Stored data
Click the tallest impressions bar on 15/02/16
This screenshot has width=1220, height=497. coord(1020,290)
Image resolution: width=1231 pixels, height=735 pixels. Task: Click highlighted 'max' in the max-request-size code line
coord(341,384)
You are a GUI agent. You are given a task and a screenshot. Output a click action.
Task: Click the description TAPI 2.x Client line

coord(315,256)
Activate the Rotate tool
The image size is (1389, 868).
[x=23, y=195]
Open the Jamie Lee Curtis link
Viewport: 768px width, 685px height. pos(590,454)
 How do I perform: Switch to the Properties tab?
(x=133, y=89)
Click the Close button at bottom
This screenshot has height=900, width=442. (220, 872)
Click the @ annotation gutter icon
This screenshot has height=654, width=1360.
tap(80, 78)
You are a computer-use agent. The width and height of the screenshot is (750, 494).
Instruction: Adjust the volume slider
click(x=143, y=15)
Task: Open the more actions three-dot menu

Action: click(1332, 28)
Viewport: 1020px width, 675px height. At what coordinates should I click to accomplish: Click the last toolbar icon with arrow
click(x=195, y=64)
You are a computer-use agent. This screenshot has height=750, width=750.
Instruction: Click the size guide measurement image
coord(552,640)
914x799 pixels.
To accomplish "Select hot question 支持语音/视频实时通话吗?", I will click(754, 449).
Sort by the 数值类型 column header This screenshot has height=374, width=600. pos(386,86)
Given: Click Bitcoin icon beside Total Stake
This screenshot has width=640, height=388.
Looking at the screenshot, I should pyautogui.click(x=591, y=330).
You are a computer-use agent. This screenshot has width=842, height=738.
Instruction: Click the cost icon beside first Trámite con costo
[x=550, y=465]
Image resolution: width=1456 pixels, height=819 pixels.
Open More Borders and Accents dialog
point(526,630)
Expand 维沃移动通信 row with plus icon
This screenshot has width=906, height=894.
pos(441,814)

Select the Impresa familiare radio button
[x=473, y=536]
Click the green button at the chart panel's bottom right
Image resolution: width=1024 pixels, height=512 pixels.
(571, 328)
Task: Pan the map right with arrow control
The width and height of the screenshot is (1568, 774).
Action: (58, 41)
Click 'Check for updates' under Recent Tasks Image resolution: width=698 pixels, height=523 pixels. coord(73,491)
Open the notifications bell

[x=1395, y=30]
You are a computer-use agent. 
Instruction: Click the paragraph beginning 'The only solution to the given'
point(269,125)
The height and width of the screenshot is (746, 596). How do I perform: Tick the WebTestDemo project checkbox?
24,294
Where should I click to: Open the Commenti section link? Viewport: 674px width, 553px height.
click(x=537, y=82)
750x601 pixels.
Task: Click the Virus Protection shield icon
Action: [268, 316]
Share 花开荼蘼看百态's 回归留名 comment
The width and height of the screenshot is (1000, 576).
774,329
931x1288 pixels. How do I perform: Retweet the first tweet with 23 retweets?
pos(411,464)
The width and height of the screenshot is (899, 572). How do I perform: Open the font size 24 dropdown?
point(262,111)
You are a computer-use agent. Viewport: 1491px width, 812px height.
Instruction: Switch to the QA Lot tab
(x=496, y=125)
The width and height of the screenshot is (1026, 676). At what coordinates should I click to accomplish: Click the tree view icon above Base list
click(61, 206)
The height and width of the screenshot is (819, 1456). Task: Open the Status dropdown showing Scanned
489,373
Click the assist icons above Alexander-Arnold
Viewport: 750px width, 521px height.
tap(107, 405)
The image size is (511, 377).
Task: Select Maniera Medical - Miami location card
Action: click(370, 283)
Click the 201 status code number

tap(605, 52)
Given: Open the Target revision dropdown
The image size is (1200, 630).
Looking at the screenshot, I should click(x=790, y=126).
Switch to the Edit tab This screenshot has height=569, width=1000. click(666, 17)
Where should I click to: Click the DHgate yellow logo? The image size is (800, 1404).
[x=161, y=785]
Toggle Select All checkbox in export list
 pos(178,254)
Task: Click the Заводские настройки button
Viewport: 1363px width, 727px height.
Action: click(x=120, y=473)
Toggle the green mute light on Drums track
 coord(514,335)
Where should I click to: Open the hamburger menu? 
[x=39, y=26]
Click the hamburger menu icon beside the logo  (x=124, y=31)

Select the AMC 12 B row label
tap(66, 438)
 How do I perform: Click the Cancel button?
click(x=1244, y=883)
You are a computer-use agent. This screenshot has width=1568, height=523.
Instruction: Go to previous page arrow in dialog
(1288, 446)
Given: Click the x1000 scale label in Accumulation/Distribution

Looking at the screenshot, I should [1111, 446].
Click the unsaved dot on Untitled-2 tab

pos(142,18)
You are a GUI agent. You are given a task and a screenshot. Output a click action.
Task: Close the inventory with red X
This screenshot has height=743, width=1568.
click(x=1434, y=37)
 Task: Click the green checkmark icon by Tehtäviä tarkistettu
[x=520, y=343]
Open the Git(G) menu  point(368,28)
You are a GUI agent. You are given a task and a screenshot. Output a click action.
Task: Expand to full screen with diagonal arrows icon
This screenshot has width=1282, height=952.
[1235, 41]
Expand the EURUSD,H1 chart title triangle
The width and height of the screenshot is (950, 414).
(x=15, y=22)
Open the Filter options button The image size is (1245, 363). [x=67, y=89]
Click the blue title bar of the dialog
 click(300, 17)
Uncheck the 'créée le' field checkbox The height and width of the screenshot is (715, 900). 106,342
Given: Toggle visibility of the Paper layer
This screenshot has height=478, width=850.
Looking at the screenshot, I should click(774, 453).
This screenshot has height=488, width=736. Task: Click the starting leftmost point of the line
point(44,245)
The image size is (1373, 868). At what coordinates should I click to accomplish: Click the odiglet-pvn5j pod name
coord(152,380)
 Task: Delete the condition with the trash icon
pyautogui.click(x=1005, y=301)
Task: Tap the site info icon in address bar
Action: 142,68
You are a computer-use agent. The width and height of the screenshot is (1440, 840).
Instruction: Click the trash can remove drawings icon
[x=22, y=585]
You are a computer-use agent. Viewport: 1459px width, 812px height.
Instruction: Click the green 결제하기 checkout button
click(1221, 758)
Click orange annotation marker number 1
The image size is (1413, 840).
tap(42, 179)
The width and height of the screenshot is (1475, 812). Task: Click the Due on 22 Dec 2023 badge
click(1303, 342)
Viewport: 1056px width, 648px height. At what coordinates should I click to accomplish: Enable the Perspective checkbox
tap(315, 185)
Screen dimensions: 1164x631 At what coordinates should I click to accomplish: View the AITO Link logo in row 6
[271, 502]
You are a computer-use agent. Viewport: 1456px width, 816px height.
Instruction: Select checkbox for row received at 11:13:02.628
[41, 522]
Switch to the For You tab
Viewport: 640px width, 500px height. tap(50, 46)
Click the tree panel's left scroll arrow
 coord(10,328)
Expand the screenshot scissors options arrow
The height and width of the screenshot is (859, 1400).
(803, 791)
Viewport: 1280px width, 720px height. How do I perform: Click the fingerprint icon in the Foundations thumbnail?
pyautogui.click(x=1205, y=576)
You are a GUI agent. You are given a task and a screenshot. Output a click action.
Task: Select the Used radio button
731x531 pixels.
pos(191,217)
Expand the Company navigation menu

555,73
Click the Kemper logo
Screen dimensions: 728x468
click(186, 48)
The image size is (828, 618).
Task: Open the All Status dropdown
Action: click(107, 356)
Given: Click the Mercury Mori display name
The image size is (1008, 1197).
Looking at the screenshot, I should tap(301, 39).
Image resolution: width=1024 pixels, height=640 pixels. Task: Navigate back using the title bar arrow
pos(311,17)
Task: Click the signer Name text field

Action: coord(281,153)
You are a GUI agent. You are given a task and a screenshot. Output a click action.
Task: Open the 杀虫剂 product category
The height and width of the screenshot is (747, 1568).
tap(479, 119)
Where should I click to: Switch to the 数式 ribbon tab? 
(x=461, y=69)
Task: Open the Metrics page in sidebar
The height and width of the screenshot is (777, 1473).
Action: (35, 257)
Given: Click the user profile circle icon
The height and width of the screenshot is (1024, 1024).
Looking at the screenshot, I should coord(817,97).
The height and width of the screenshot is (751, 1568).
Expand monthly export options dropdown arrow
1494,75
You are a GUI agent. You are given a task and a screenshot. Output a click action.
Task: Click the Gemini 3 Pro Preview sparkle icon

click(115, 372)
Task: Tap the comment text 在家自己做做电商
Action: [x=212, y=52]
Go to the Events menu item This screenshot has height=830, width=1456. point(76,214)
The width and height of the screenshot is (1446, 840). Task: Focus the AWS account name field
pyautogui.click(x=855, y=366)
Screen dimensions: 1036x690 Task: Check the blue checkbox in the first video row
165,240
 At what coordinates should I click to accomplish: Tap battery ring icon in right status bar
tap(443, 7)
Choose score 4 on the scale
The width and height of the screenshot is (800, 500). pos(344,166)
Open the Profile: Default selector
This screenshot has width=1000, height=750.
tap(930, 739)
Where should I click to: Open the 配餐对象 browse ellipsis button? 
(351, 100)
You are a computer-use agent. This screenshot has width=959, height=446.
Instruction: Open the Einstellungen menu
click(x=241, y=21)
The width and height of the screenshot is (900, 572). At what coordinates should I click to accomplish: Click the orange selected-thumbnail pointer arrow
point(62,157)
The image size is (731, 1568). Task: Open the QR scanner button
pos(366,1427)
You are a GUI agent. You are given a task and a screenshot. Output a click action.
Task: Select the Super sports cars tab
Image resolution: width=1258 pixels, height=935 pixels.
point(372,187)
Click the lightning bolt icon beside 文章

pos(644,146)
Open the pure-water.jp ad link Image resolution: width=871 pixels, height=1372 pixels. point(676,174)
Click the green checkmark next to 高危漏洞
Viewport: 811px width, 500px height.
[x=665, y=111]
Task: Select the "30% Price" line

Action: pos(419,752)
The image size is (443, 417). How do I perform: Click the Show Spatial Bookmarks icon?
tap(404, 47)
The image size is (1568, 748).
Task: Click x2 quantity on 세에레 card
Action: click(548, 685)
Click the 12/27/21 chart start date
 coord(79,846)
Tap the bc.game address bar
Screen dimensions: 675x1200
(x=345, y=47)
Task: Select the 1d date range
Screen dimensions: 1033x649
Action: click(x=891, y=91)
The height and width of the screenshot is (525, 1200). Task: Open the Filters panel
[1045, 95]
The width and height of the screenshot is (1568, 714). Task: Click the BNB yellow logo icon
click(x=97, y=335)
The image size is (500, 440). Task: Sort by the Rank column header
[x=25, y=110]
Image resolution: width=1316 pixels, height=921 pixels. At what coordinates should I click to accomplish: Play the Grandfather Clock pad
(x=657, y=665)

◆ Task to carry out ◆
Show all lines from the data that contain "computer".

◆ Result ◆
You are a computer-use agent. The width and height of the screenshot is (750, 494).
You are a computer-use agent. This screenshot has height=750, width=750.
You are a computer-use agent. This screenshot has width=842, height=738.
You are a computer-use agent. 
You are a computer-use agent. Viewport: 1491px width, 812px height.
You are a computer-use agent. This screenshot has width=1568, height=523.
You are a computer-use agent. The width and height of the screenshot is (1440, 840).
You are a computer-use agent. Viewport: 1459px width, 812px height.
You are a computer-use agent. Viewport: 1456px width, 816px height.
You are a computer-use agent. This screenshot has width=959, height=446.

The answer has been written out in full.